Keys as weapons, carried between fingers, rape whistles on keychains, crossing the street repeatedly to be sure you are not followed, walking on “safe” streets only, wearing flat shoes in case you have to run, not taking public transit after a certain hour, texting a friend the license number of your Uber driver – just in case, checking the back seat of your car before sitting in it. Don’t run at night, don’t wear
headphones. This is the advice given women who are just living their lives.
We never know when we have unwittingly attracted the attention of a man who will be unreasonable, who may follow us, stalk us, attack us.
According to Statistics Canada, 94 per cent of sexual assaults are committed by males. Most men are bigger, stronger. Some be lieve women are property for their use and erupt when they don’t get their own way. Incidents such as the van attack in Toronto, the killing of women at work in Atlanta, the murder of Sarah Everard (who was just walking home) in England, the long-ago slaughter of female engineers at Polytechnique Montréal, all have one thing in common, a male who resented and hated women.
A GROWING RISK
The pandemic has greatly increased the number of domestic attacks on women. A women’s helpline in Toronto fielded 55,000 calls between March and September 2020. They would have received approximately half that usually. An additional 12,000 calls did not get through or were dropped when on hold. A home, which should be a safe haven, can become a battleground.
There are those who say men are victims of violence as well. However, one in three women will experience sexual violence in their lifetime, whereas one in six men will. More than 90 per cent of violent deaths of women and girls in 2020 were caused by men, and there were 160 of them, according to a report published by the Canadian Femicide Observatory for Justice and Accountability at the University of Guelph. Eight per cent of assailants are friends and family of the victim.

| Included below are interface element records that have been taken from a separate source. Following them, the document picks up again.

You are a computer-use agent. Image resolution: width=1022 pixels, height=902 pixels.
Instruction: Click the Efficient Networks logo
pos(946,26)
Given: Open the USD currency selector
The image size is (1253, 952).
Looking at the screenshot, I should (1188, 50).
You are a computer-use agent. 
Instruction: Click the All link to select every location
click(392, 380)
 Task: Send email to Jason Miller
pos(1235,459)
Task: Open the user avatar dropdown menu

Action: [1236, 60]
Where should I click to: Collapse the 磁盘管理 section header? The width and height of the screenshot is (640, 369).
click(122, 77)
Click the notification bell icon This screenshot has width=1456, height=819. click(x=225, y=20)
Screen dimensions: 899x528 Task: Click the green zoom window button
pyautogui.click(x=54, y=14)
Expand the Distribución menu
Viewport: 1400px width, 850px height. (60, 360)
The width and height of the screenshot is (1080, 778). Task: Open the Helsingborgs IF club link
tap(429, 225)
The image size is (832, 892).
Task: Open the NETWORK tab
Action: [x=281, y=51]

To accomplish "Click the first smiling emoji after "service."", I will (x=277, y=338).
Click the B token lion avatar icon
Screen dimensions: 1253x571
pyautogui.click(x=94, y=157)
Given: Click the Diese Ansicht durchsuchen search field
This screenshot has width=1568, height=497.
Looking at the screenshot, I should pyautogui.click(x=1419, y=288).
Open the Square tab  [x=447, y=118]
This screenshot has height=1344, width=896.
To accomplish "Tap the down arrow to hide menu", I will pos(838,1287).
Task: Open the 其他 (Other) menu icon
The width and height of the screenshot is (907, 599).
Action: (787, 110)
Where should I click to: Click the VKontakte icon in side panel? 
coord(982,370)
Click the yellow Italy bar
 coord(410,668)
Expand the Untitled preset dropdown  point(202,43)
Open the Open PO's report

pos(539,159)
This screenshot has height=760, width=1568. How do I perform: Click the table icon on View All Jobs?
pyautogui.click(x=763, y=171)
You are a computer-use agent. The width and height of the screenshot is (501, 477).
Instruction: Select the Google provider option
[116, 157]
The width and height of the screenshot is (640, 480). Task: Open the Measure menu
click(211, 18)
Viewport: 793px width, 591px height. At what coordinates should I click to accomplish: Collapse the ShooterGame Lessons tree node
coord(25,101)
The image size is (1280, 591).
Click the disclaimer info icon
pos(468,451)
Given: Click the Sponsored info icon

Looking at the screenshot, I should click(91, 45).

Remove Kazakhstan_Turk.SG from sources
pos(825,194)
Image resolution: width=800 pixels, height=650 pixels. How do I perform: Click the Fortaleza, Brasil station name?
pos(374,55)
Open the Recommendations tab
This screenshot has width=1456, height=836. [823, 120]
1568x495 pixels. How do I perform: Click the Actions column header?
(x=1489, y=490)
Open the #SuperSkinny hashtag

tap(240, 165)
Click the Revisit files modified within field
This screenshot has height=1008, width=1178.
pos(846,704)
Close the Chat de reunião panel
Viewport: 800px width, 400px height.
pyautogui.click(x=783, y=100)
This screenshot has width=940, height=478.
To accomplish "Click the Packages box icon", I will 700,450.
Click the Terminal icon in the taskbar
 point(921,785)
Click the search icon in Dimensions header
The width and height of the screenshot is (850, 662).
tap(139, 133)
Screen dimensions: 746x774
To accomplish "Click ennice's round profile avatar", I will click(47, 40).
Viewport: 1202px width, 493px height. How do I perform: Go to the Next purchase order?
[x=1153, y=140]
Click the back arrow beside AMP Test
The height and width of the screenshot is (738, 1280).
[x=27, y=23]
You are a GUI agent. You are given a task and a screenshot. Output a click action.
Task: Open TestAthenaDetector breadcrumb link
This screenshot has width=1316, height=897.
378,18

I have a brand new great-niece. I had truly hoped that the misogyny and the effects I’ve lived through, that my daughter and nieces experience, would be dealt with by now. I had dreamed of passing on a world to her generation that would include real equality. Women deserve to move through their lives with the knowledge that they can wear what they want, look like what they want, and enjoy the cities and towns they inhabit.
PERSONAL SAFETY – A RIGHT
Safety of each person, no matter what gender, sexual persuasion, or skin colour should be a given. Women should be able to go to doctors, male or female, without fear. They should be able to go to gyms without being bothered, go to bars unafraid, have the same freedom of movement that men enjoy.
It is not our clothes, our makeup, our body type, our way of walking that makes us victims of unwanted attention and sexual violence. Men need to be taught to treat all humans with kindness. They need to check their attitudes and those of their friends, when misogynistic comments are traded. Disrespecting others is not humorous. They need to speak up and defend the right of females to share equally in life. Teaching men that women are not their property would go a long way to fixing this problem.